予姊丈之祖,宋公讳焘,邑廪生。一日,病卧,见吏人持牒,牵白颠马来,云:"请赴试。"公言:"文宗未临,何遽得考?"吏不言,但敦促之。公力疾乘马从去。路甚生疏。至一城郭,如王者都。移时入府廨,宫室壮丽。上坐十余官,都不知何人,惟关壮缪可识。檐下设几、墩各二,先有一秀才坐其末,公便与连肩。几上各有笔札。俄题纸飞下,视之,八字,云:"一人二人,有心无心。"二公文成,呈殿上。公文中有云:"有心为善,虽善不赏;无心为恶,虽恶不罚。"诸神传赞不已。召公上,谕曰:"河南缺一城隍,君称其职。"公方悟,顿首泣曰:"辱膺宠命,何敢多辞?但老母七旬,奉养无人,请得终其天年,惟听录用。"上一帝王像者,即命稽母寿籍。有长须吏,捧册翻阅一过,白:"有阳算九年。"共踌躇间,关帝曰:"不妨令张生摄篆九年,瓜代可也。"乃谓公:"应即赴任,今推仁孝之心,给假九年。及期,当复相召。"又勉励秀才数语。二公稽首并下。秀才握手,送诸郊野,自言长山张某。以诗赠别,都忘其词,中有"有花有酒春常在,无烛无灯夜自明"之句。公既骑,乃别而去。及抵里,豁若梦寤。时卒已三日。母闻棺中呻吟,扶出,半日始能语。问之长山,果有张生,于是日死矣。后九年,母果卒。营葬既毕,浣濯入室而殁。其岳家居城中西门内,忽见公镂膺朱幩,舆马甚众,登其堂,一拜而行。相共惊疑,不知其为神。奔讯乡中,则已殁矣。公有自记小传,惜乱后无存,此其略耳。
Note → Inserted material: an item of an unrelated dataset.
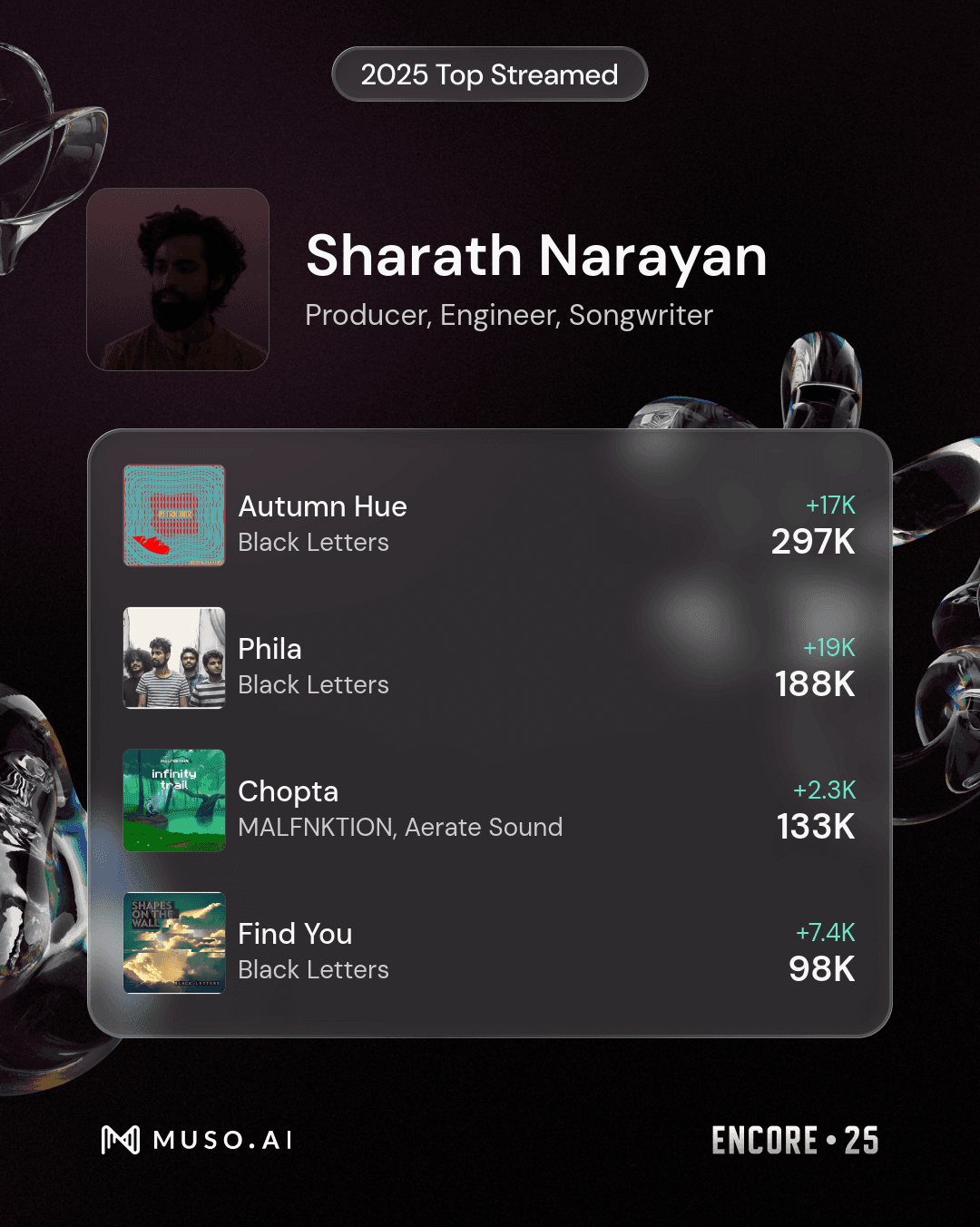Click Black Letters under Autumn Hue
The width and height of the screenshot is (980, 1227).
click(313, 543)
Source: 《聊斋志异·卷一·考城隍》 — 蒲松龄 (1640–1715). Public domain. 汉典古籍 zdic.net.

🏛️ Historical Context · 历史背景

About the Author: Pu Songling (蒲松龄, 1640–1715)
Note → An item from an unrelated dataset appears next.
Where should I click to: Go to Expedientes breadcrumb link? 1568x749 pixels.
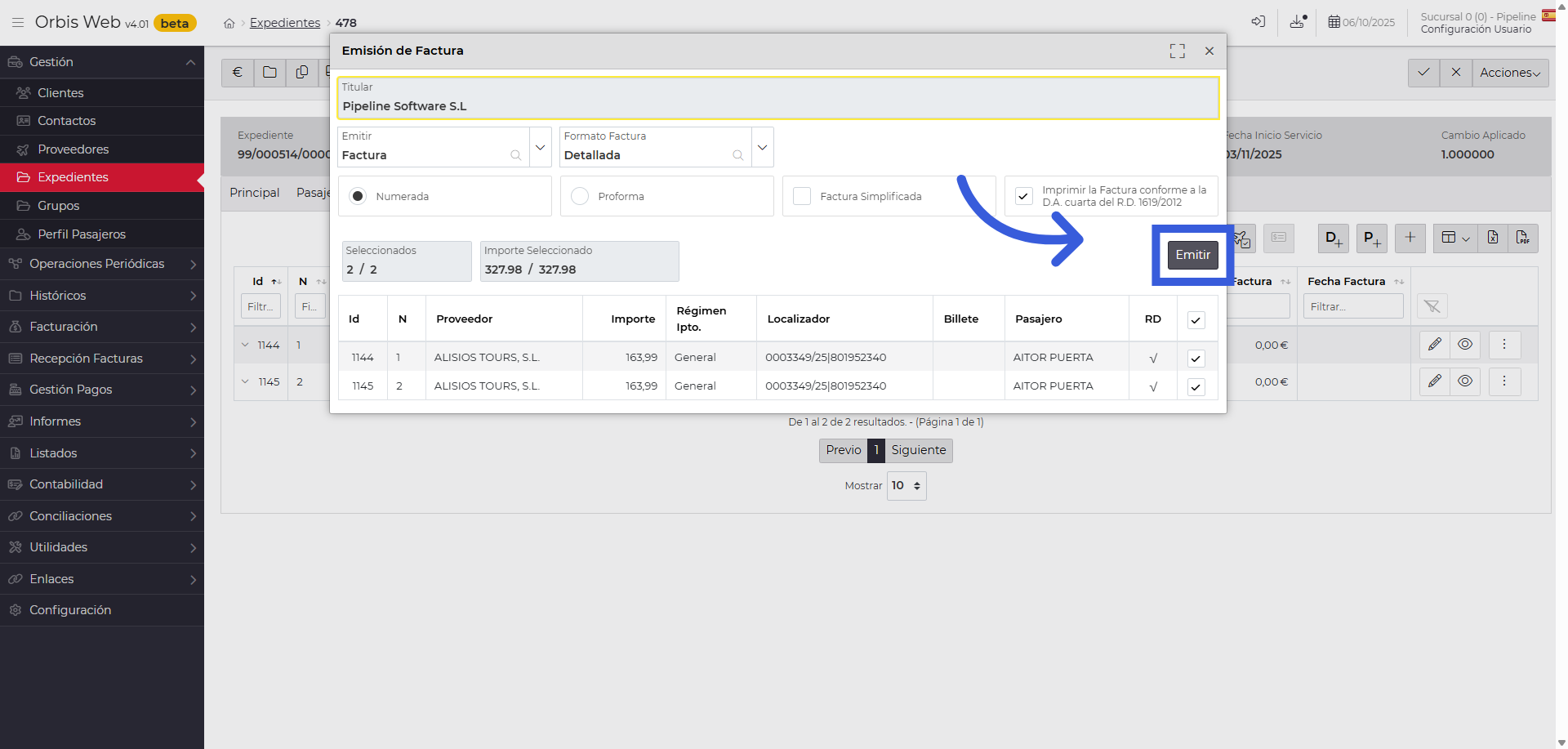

Pu Songling took the imperial civil examination thirty-one times without passing beyond the provincial level. He spent most of his life as a village schoolteacher and private tutor, scraping by on modest fees. He began collecting strange tales from travelers who stopped at his village teahouse, eventually assembling nearly five hundred stories under the title Liaozhai Zhiyi ("Strange Tales from a Chinese Studio"). The collection was never published in his lifetime. It circulated in manuscript form among friends and eventually reached print in the 1760s, decades after his death.

Why This Is Tale One

Liaozhai was compiled over decades, and its arrangement varied across manuscripts. But "Examination of the City God" appears first in nearly every edition, including Pu Songling's original draft. Scholars read it as the author's statement of purpose: a tale about the帘 (帘) — the moral logic of the universe, where good intentions and good outcomes are weighed separately, and where even death cannot void a filial promise.
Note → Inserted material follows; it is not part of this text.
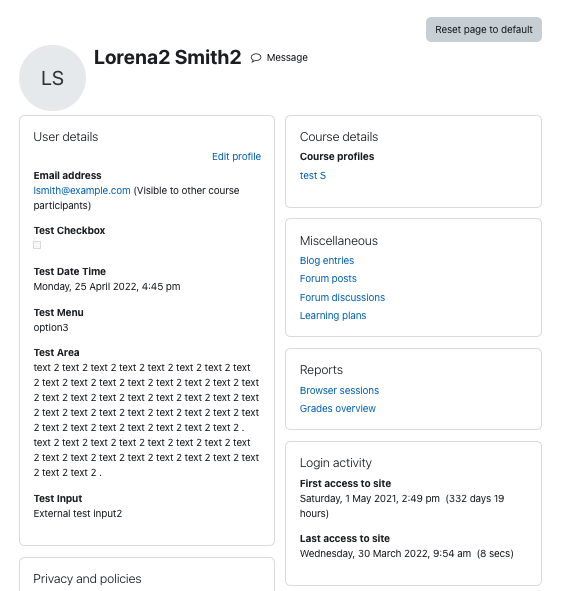Open Grades overview report
Image resolution: width=562 pixels, height=591 pixels.
[338, 409]
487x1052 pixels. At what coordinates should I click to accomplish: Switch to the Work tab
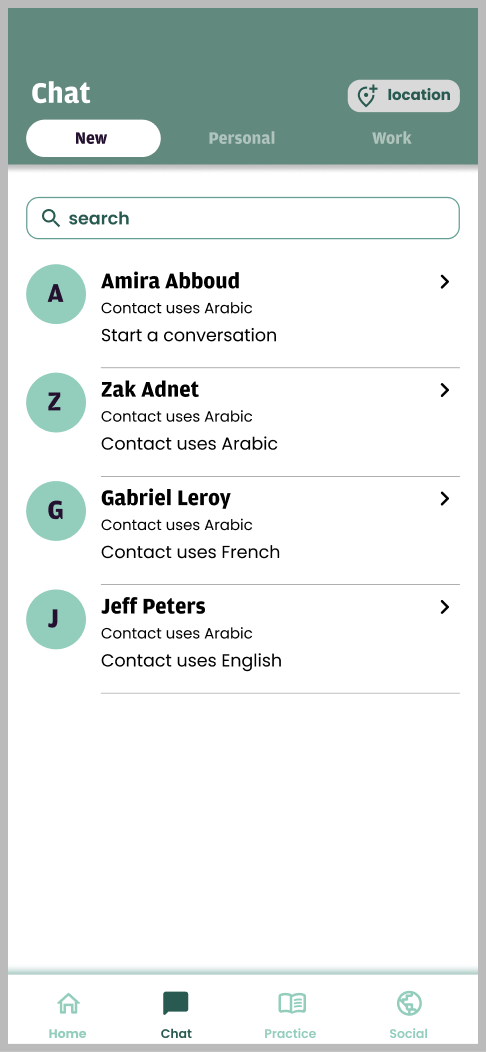(392, 138)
The Underworld Examination Hall

The idea of the dead taking civil service examinations reflects Song dynasty and Ming dynasty folk religion's systematization of the afterlife. Underworld bureaucracy became a mirror of the living bureaucracy — with the same ranks, the same procedures, and the same examination culture that defined the lives of ambitious men like Pu Songling. For a man who failed thirty-one examinations, writing a story where his protagonist passes the death-version test might have been its own small consolation.

  1. Guan Yu (关羽, 160–220 CE) was a Three Kingdoms general who served Liu Bei. After his death he was deified, accumulating titles over centuries until he became one of the most revered gods in the Chinese pantheon — a guardian of justice, wealth, and the scholarly examination system. In the underworld bureaucracy of folk religion, he serves as a divine judge.